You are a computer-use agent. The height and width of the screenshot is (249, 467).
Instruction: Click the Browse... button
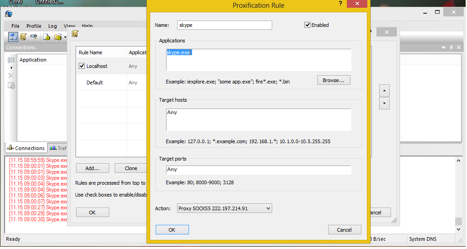[x=333, y=80]
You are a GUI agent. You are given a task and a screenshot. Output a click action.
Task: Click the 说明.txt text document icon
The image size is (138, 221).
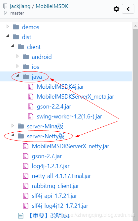point(21,216)
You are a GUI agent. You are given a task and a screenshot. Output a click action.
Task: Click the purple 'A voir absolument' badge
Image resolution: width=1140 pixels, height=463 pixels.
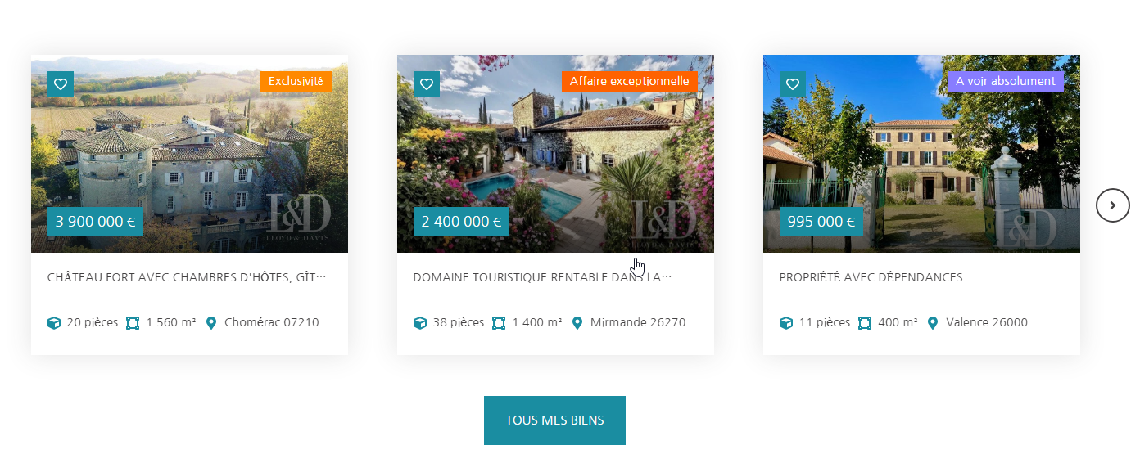[1006, 82]
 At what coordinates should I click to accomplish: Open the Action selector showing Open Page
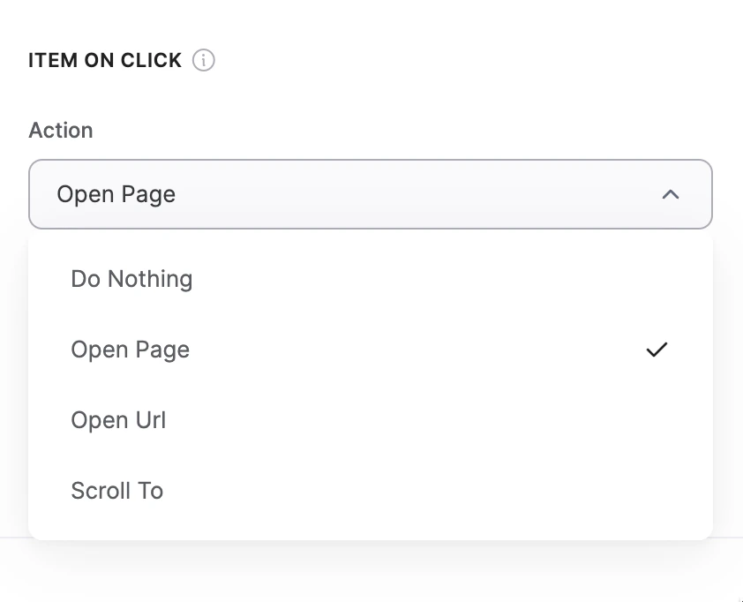371,194

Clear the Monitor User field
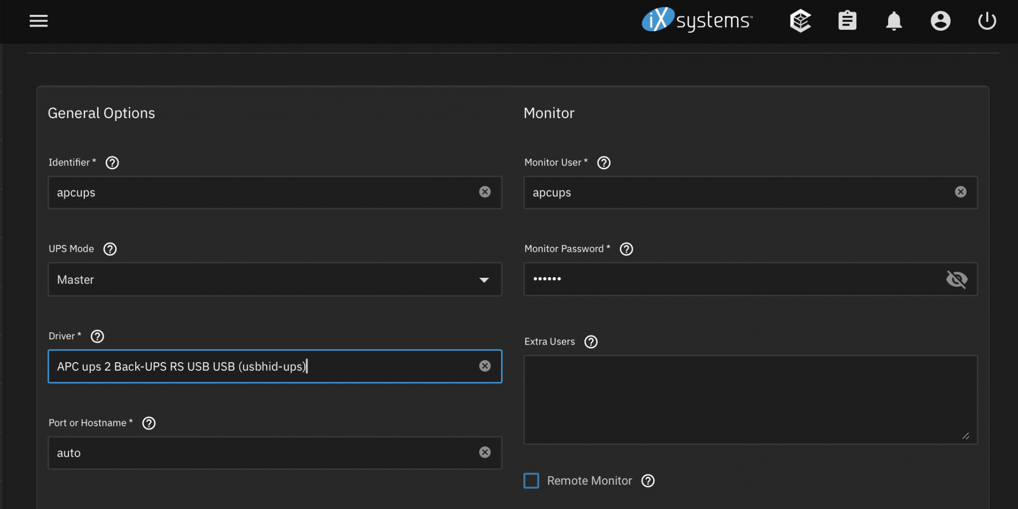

=== EXERCISE OBJECTIVE ===
Without any pictures, repeat the listing exactly.

=== EXERCISE ANSWER ===
You are a computer-use agent. The height and width of the screenshot is (249, 467).
Instruction: Click the Browse... button
[x=333, y=80]
You are a GUI agent. You are given a task and a screenshot. Output a click action.
Task: Click the 说明.txt text document icon
The image size is (138, 221).
point(21,216)
You are a GUI agent. You are given a task and a screenshot. Output a click action.
Task: Click the purple 'A voir absolument' badge
Image resolution: width=1140 pixels, height=463 pixels.
[1006, 82]
 At what coordinates should I click to accomplish: Open the Action selector showing Open Page
371,194

Clear the Monitor User field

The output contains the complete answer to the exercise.